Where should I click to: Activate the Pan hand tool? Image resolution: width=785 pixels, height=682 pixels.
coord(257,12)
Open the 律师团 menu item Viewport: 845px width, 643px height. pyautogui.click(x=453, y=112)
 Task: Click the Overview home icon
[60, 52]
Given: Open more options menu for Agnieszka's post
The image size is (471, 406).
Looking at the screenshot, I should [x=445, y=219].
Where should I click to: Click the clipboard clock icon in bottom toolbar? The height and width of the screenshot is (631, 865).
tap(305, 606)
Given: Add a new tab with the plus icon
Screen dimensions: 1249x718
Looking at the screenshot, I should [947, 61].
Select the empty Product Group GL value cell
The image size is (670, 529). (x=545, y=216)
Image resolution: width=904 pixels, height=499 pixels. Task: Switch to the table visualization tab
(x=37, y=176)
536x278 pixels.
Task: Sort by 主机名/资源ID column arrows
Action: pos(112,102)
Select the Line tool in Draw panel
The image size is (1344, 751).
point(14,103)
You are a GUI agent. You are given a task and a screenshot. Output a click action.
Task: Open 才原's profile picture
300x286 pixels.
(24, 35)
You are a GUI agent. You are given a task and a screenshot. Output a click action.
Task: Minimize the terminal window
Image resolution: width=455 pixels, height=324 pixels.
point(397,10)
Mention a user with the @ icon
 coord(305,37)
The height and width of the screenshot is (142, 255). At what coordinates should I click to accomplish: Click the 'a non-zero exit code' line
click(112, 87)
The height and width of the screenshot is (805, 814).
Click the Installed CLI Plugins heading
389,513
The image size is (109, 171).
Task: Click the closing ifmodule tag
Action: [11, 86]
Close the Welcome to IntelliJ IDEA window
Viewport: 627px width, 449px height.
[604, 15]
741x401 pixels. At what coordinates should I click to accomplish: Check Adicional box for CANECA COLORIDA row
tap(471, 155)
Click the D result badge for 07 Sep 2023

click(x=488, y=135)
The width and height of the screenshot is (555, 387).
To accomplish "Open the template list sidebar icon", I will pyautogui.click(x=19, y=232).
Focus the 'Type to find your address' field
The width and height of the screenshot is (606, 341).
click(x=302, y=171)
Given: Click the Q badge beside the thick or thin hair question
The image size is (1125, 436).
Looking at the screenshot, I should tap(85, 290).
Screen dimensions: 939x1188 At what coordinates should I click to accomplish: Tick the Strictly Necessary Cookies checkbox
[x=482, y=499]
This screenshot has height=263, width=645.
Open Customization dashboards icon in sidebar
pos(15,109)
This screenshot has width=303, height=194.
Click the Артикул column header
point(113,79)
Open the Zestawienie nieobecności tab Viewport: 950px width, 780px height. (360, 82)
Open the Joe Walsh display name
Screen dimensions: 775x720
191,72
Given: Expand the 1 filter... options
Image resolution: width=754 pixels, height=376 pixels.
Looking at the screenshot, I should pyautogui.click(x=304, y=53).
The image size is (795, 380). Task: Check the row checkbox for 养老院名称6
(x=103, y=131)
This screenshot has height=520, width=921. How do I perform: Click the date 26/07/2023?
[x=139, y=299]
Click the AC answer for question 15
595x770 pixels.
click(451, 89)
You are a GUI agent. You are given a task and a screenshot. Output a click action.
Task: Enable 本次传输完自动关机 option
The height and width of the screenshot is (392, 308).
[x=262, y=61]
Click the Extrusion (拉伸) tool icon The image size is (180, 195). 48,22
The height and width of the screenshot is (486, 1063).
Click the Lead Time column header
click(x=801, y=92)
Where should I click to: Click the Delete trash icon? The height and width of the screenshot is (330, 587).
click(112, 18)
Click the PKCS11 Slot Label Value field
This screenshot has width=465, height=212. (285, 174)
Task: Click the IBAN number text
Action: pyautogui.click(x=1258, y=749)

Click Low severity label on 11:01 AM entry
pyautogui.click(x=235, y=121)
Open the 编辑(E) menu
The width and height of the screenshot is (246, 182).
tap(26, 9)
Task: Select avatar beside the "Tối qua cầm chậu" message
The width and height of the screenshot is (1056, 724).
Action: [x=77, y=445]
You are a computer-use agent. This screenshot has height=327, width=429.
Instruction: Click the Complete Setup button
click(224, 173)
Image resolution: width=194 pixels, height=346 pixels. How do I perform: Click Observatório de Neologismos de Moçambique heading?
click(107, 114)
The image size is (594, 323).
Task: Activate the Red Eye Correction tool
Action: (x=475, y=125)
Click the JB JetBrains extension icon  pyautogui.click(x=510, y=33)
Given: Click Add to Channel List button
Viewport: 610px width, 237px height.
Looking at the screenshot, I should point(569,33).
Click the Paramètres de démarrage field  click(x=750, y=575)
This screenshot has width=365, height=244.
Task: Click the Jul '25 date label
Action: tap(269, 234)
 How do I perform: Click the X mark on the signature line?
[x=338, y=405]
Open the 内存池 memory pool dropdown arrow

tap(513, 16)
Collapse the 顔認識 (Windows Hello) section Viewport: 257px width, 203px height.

################

Rewrite all of the records above, replacing each "Given:" with "Context:" and leaving everything else unchanged.

Where should I click to: Activate the Pan hand tool? Image resolution: width=785 pixels, height=682 pixels.
coord(257,12)
Open the 律师团 menu item Viewport: 845px width, 643px height. pyautogui.click(x=453, y=112)
 Task: Click the Overview home icon
[60, 52]
Context: Open more options menu for Agnieszka's post
The image size is (471, 406).
Looking at the screenshot, I should [x=445, y=219].
Where should I click to: Click the clipboard clock icon in bottom toolbar? The height and width of the screenshot is (631, 865).
tap(305, 606)
Context: Add a new tab with the plus icon
Screen dimensions: 1249x718
Looking at the screenshot, I should [947, 61].
Select the empty Product Group GL value cell
The image size is (670, 529). (x=545, y=216)
Image resolution: width=904 pixels, height=499 pixels. Task: Switch to the table visualization tab
(x=37, y=176)
536x278 pixels.
Task: Sort by 主机名/资源ID column arrows
Action: pos(112,102)
Select the Line tool in Draw panel
The image size is (1344, 751).
point(14,103)
You are a GUI agent. You are given a task and a screenshot. Output a click action.
Task: Open 才原's profile picture
300x286 pixels.
(24, 35)
You are a GUI agent. You are given a task and a screenshot. Output a click action.
Task: Minimize the terminal window
Image resolution: width=455 pixels, height=324 pixels.
point(397,10)
Mention a user with the @ icon
 coord(305,37)
The height and width of the screenshot is (142, 255). At what coordinates should I click to accomplish: Click the 'a non-zero exit code' line
click(112, 87)
The height and width of the screenshot is (805, 814).
Click the Installed CLI Plugins heading
389,513
The image size is (109, 171).
Task: Click the closing ifmodule tag
Action: [11, 86]
Close the Welcome to IntelliJ IDEA window
Viewport: 627px width, 449px height.
[604, 15]
741x401 pixels. At what coordinates should I click to accomplish: Check Adicional box for CANECA COLORIDA row
tap(471, 155)
Click the D result badge for 07 Sep 2023

click(x=488, y=135)
The width and height of the screenshot is (555, 387).
To accomplish "Open the template list sidebar icon", I will pyautogui.click(x=19, y=232).
Focus the 'Type to find your address' field
The width and height of the screenshot is (606, 341).
click(x=302, y=171)
Context: Click the Q badge beside the thick or thin hair question
The image size is (1125, 436).
Looking at the screenshot, I should tap(85, 290).
Screen dimensions: 939x1188 At what coordinates should I click to accomplish: Tick the Strictly Necessary Cookies checkbox
[x=482, y=499]
This screenshot has height=263, width=645.
Open Customization dashboards icon in sidebar
pos(15,109)
This screenshot has width=303, height=194.
Click the Артикул column header
point(113,79)
Open the Zestawienie nieobecności tab Viewport: 950px width, 780px height. (360, 82)
Open the Joe Walsh display name
Screen dimensions: 775x720
191,72
Context: Expand the 1 filter... options
Image resolution: width=754 pixels, height=376 pixels.
Looking at the screenshot, I should pyautogui.click(x=304, y=53).
The image size is (795, 380). Task: Check the row checkbox for 养老院名称6
(x=103, y=131)
This screenshot has height=520, width=921. How do I perform: Click the date 26/07/2023?
[x=139, y=299]
Click the AC answer for question 15
595x770 pixels.
click(451, 89)
You are a GUI agent. You are given a task and a screenshot. Output a click action.
Task: Enable 本次传输完自动关机 option
The height and width of the screenshot is (392, 308).
[x=262, y=61]
Click the Extrusion (拉伸) tool icon The image size is (180, 195). 48,22
The height and width of the screenshot is (486, 1063).
Click the Lead Time column header
click(x=801, y=92)
Where should I click to: Click the Delete trash icon? The height and width of the screenshot is (330, 587).
click(112, 18)
Click the PKCS11 Slot Label Value field
This screenshot has width=465, height=212. (285, 174)
Task: Click the IBAN number text
Action: pyautogui.click(x=1258, y=749)

Click Low severity label on 11:01 AM entry
pyautogui.click(x=235, y=121)
Open the 编辑(E) menu
The width and height of the screenshot is (246, 182).
tap(26, 9)
Task: Select avatar beside the "Tối qua cầm chậu" message
The width and height of the screenshot is (1056, 724).
Action: [x=77, y=445]
You are a computer-use agent. This screenshot has height=327, width=429.
Instruction: Click the Complete Setup button
click(224, 173)
Image resolution: width=194 pixels, height=346 pixels. How do I perform: Click Observatório de Neologismos de Moçambique heading?
click(107, 114)
The image size is (594, 323).
Task: Activate the Red Eye Correction tool
Action: (x=475, y=125)
Click the JB JetBrains extension icon  pyautogui.click(x=510, y=33)
Context: Click Add to Channel List button
Viewport: 610px width, 237px height.
Looking at the screenshot, I should point(569,33).
Click the Paramètres de démarrage field  click(x=750, y=575)
This screenshot has width=365, height=244.
Task: Click the Jul '25 date label
Action: tap(269, 234)
 How do I perform: Click the X mark on the signature line?
[x=338, y=405]
Open the 内存池 memory pool dropdown arrow

tap(513, 16)
Collapse the 顔認識 (Windows Hello) section Viewport: 257px width, 203px height.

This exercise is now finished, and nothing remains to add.